課題の目的
下にある高血圧についての文章を、最後の文の後から書き進めよ。

与えられた文章

===

マリアンは気が気でありませんでした。突然,多量の鼻血が出てきたからです。マリアンはその出来事を振り返り,「死んでしまうと思いました」と言います。医師からは,鼻血が出たのは高血圧(動脈性高血圧症)が原因だと説明されました。「でも,気分は悪くないんです」と,マリアンは言いました。医師の答えは,「自覚症状がないので,自分が高血圧であることを知らない人は多いですよ」というものでした。

あなたの血圧はいかがですか。現在のライフスタイルが原因で,これから高血圧になることはないでしょうか。血圧を正常に保つために何ができるでしょうか。 *

血圧とは,血液が血管壁に及ぼす圧力です。血圧は,膨張式のゴムの圧迫帯を上腕に巻きつけて測定され,圧迫帯と連結した装置にその圧力が表示されます。120/80というように,二つの数値が得られます。最初の数字は,収縮期血圧と呼ばれ,心臓が血液を拍出する時(収縮期)の血圧です。次の数字は,拡張期血圧といい,心臓が拡張した時(拡張期)の血圧です。血圧はミリメートル水銀柱(mmHg)という単位で測定され,医師は,患者の血圧が140/90を超えると高血圧と診断します。

血圧はなぜ上昇するのでしょうか。庭に水をまいているところを想像してください。蛇口をひねって水量を増したり,ノズルを絞ったりすると,水圧は高くなります。血圧についても同じことが生じます。血流の速度が増すか,血管の内径が狭まると,血圧は上昇します。では,どのようにして高血圧症になるのでしょうか。それには多くの要素が関係しています。

===

提供された情報
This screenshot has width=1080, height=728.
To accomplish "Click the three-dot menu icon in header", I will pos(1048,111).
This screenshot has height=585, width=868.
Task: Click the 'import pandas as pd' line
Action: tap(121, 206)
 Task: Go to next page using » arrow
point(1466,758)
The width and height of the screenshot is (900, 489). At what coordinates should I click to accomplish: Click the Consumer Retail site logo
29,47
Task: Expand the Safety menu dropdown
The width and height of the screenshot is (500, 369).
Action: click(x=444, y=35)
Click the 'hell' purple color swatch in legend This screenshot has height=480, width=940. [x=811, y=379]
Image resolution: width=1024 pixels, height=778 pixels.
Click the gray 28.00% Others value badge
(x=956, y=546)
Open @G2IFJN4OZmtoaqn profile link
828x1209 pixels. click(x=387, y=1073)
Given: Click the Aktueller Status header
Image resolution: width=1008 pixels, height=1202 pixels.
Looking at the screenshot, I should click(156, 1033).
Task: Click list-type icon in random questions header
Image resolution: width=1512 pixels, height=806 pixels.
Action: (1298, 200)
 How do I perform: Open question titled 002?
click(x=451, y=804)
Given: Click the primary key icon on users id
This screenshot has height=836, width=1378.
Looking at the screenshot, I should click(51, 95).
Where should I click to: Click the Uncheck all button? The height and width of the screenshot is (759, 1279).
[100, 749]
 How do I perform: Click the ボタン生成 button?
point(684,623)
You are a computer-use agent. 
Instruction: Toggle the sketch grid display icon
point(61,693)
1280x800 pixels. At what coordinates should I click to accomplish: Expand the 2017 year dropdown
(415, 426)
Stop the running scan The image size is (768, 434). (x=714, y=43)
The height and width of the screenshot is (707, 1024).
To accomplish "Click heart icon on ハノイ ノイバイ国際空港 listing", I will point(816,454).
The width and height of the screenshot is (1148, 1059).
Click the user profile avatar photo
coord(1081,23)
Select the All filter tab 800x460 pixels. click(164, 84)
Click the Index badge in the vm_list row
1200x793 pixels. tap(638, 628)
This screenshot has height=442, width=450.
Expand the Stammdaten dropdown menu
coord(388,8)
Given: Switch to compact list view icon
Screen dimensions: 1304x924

===

課題への解答
コントロールできない要因

研究者たちは,血縁者の中に高血圧の人がいる場合,高血圧症になる可能性が高いことに気づきました。統計によると,高血圧の発症率は,二卵性双生児よりも一卵性双生児の場合のほうが高くなっています。ある研究は,「動脈性高血圧症の原因遺伝子のマッピング」に言及しています。そうした遺伝子のすべては,高血圧の原因となる遺伝的要素の存在を裏づけているようです。血圧が異常に高くなる危険性については,年齢と共に増大するということや,黒人男性の間で高いということも知られています。

コントロールできる要因

食生活に注意してください。塩分(ナトリウム)は,ある人々,特に糖尿病患者,重症の高血圧症の人,高齢者,一部の黒人の血圧を上昇させることがあります。血流内の脂肪分が多すぎると,血管の内壁にコレステロールがたまり(アテローム性動脈硬化症),血管の内径が細くなって血圧が高くなります。標準体重より30%以上重い人は,高血圧になりがちです。研究によると,カリウムやカルシウムを多く摂取すると,血圧を下げることができるようです。

喫煙は,アテローム性動脈硬化症や糖尿病,心臓発作,脳卒中の危険性を増大させる一因です。ですから,喫煙と高血圧の組み合わせは危険が高く,心臓血管疾患を引き起こしかねません。カフェイン ― コーヒー,お茶,コーラなどに含まれる ― や,感情的・身体的ストレスも,高血圧を悪化させるかもしれませんが,それとは異なる事実を示す証拠もあります。さらに科学者たちは,アルコールの飲み過ぎや常用,また運動不足も,血圧上昇の原因となり得ることに気づいています。

健康的なライフスタイル

高血圧の症状が進むまで積極的な方策を講じようとしないのは間違いでしょう。若い時から健康的なライフスタイルを心がけるのは良いことです。いま気をつけるなら,将来の生活の質をより良いものにすることができます。

「動脈性高血圧症に関する第3次ブラジル合意書」は,ライフスタイルのどこを変えれば動脈血圧を下げられるかについて,明確に指摘しました。その指摘は,血圧が高い人にも正常な人にも役立つ指針となります。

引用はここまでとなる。